> _INSTRUCTIONS TO FOLLOW_: For the entries below, print exactly the lines between the line holding "Given: Click the right-aligned" and the line holding "This screenshot has width=1049, height=854.", inclusive, and nothing else.

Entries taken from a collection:
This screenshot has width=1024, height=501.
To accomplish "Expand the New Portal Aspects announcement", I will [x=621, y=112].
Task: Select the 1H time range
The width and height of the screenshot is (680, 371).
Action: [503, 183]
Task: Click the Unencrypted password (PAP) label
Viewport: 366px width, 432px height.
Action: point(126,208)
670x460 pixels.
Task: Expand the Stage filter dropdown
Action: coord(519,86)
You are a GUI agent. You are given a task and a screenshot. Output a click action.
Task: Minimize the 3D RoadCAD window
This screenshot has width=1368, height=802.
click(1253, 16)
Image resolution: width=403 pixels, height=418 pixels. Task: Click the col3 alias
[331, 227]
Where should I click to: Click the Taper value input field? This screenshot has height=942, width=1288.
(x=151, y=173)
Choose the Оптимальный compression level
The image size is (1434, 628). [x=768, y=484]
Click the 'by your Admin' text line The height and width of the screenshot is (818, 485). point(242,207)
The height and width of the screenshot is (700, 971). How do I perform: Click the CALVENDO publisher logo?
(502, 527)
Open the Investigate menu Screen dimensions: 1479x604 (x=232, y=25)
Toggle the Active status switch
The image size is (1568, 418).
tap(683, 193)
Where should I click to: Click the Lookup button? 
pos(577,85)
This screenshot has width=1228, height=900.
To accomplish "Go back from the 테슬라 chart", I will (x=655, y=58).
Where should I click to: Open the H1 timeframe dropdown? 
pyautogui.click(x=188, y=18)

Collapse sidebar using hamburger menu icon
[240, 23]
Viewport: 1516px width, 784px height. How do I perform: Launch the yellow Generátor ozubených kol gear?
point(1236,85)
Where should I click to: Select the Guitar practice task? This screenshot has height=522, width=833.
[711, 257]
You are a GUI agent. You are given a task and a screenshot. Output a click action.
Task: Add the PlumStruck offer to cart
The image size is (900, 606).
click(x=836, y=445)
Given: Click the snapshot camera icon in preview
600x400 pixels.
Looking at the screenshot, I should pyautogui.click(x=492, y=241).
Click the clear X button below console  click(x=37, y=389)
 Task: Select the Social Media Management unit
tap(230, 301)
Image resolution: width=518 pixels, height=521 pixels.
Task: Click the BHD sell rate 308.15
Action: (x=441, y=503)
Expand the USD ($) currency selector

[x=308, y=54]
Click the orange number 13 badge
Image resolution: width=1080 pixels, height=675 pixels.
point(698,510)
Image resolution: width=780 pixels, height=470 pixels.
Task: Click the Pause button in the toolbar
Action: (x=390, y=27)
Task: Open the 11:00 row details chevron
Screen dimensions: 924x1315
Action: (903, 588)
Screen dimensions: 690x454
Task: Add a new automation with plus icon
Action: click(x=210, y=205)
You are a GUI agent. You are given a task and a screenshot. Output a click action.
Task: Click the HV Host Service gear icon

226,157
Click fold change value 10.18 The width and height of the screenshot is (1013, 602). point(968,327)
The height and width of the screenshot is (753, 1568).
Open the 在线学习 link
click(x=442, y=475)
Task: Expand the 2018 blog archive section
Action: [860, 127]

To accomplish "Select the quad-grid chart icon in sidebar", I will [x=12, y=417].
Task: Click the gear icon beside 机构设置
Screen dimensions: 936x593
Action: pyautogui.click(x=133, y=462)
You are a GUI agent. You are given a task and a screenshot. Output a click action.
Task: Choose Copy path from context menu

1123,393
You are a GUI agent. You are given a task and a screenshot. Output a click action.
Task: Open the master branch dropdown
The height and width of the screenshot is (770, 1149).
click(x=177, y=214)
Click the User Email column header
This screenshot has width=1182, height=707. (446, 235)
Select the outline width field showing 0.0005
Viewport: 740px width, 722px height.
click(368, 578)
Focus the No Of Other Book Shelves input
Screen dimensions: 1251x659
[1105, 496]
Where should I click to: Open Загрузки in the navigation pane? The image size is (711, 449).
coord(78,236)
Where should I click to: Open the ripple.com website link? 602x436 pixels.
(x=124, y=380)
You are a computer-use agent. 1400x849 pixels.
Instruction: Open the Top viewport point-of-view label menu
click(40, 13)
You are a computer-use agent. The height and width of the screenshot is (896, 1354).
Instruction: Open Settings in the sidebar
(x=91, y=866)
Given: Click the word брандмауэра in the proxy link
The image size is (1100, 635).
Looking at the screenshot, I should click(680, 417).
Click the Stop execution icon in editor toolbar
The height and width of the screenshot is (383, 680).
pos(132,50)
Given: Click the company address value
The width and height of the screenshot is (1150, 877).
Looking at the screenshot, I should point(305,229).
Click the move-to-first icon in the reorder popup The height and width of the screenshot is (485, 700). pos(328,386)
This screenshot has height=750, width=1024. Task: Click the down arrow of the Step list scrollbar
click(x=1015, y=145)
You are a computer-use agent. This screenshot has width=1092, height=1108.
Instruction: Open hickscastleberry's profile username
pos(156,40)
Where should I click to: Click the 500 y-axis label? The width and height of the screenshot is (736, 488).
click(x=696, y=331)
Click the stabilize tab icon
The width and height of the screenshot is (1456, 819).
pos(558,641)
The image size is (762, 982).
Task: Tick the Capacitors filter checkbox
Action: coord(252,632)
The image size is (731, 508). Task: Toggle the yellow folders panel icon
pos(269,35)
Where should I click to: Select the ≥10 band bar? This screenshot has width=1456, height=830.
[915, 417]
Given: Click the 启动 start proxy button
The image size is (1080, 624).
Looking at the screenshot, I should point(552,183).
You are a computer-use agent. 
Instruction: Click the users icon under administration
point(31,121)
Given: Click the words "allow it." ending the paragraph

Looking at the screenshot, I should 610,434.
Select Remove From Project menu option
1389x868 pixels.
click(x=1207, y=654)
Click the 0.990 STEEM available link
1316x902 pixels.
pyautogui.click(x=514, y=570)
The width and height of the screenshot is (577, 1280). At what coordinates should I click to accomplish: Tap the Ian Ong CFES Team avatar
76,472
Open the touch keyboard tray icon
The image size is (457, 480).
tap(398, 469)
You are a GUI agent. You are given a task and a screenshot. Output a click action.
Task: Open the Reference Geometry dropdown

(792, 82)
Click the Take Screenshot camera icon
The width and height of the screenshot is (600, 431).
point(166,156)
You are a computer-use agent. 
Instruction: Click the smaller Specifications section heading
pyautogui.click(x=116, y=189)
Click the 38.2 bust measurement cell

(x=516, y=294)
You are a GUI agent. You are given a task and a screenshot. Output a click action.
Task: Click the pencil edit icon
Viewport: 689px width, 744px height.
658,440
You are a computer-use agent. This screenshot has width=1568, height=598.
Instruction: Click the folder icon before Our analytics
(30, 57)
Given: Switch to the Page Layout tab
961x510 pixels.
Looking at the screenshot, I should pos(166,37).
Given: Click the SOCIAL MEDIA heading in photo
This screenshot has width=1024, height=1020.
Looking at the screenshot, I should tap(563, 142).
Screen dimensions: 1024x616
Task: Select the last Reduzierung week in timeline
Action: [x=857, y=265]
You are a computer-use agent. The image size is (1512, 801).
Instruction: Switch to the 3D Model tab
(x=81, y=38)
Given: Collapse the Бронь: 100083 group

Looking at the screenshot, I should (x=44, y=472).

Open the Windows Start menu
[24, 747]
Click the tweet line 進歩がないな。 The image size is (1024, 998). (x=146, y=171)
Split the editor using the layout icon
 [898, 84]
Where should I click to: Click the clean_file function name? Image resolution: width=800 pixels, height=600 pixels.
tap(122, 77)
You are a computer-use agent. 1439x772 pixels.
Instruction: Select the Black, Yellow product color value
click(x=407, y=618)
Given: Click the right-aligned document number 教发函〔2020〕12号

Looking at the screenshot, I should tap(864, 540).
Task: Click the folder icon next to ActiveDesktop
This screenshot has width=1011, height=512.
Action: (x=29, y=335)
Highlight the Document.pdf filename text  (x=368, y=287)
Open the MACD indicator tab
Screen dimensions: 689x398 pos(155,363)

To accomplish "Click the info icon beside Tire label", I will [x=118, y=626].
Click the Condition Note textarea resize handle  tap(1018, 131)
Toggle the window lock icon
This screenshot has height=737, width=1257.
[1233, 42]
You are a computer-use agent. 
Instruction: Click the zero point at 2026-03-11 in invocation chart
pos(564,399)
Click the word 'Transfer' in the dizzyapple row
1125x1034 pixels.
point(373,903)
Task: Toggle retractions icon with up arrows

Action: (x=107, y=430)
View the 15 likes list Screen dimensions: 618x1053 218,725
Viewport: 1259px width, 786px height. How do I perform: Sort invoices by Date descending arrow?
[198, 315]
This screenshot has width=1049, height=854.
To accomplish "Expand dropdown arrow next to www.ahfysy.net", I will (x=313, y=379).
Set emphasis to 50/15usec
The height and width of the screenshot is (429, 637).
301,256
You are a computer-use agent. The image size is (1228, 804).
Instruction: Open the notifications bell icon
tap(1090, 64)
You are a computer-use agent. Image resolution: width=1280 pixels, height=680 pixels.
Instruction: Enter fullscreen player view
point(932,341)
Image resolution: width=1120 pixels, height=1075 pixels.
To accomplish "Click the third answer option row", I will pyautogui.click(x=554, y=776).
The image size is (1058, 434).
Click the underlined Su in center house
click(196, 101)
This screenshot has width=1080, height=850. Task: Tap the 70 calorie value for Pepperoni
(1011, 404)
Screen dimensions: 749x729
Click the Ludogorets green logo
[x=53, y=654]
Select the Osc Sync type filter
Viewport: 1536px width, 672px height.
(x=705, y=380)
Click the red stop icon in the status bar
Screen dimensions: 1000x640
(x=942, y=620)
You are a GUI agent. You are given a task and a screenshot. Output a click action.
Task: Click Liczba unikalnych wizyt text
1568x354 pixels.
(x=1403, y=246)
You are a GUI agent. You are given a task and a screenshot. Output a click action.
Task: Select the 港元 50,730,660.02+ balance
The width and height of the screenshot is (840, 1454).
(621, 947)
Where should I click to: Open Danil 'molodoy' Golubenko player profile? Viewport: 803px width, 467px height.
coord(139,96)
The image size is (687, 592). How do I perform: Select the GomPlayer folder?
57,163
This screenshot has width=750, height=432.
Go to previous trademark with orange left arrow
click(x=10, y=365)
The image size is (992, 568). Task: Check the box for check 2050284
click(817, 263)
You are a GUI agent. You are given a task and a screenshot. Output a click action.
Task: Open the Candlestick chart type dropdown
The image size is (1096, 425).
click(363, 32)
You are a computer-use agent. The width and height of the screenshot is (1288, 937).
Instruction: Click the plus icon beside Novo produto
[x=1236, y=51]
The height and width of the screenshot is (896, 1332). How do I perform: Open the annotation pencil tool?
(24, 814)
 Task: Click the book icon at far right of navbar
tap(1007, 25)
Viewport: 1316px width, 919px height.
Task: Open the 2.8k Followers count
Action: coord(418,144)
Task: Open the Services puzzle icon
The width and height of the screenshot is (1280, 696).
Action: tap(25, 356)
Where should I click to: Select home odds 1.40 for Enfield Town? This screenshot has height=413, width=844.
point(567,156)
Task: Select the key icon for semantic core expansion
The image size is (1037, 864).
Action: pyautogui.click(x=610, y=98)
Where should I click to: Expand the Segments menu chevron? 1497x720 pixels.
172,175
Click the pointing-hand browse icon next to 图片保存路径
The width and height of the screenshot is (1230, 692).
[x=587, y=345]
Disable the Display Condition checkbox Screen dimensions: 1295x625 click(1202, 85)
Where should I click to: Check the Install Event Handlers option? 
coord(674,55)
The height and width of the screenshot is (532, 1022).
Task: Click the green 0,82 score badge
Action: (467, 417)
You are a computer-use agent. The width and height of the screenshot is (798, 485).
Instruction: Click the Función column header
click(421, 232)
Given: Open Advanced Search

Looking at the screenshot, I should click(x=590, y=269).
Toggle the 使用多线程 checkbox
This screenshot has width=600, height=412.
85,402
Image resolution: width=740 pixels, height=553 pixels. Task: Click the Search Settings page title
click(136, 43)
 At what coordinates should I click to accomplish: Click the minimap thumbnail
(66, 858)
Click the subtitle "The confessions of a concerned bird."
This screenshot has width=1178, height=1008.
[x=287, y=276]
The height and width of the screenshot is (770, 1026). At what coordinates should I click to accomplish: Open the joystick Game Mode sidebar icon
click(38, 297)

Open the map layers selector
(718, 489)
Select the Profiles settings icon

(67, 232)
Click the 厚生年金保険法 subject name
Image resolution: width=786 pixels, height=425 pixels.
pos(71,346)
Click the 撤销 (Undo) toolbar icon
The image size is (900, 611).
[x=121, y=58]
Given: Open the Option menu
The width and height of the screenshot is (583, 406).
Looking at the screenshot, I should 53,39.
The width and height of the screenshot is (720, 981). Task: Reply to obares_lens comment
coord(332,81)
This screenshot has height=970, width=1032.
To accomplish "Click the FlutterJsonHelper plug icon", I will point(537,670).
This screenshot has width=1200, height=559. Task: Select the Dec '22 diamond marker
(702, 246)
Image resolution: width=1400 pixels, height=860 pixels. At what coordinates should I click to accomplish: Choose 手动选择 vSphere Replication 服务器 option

> _SOLUTION TO THIS TASK_:
Given: Click the right-aligned document number 教发函〔2020〕12号

Looking at the screenshot, I should tap(864, 540).
Task: Click the folder icon next to ActiveDesktop
This screenshot has width=1011, height=512.
Action: (x=29, y=335)
Highlight the Document.pdf filename text  (x=368, y=287)
Open the MACD indicator tab
Screen dimensions: 689x398 pos(155,363)

To accomplish "Click the info icon beside Tire label", I will [x=118, y=626].
Click the Condition Note textarea resize handle  tap(1018, 131)
Toggle the window lock icon
This screenshot has height=737, width=1257.
[1233, 42]
You are a computer-use agent. 
Instruction: Click the zero point at 2026-03-11 in invocation chart
pos(564,399)
Click the word 'Transfer' in the dizzyapple row
1125x1034 pixels.
point(373,903)
Task: Toggle retractions icon with up arrows

Action: (x=107, y=430)
View the 15 likes list Screen dimensions: 618x1053 218,725
Viewport: 1259px width, 786px height. How do I perform: Sort invoices by Date descending arrow?
[198, 315]
This screenshot has width=1049, height=854.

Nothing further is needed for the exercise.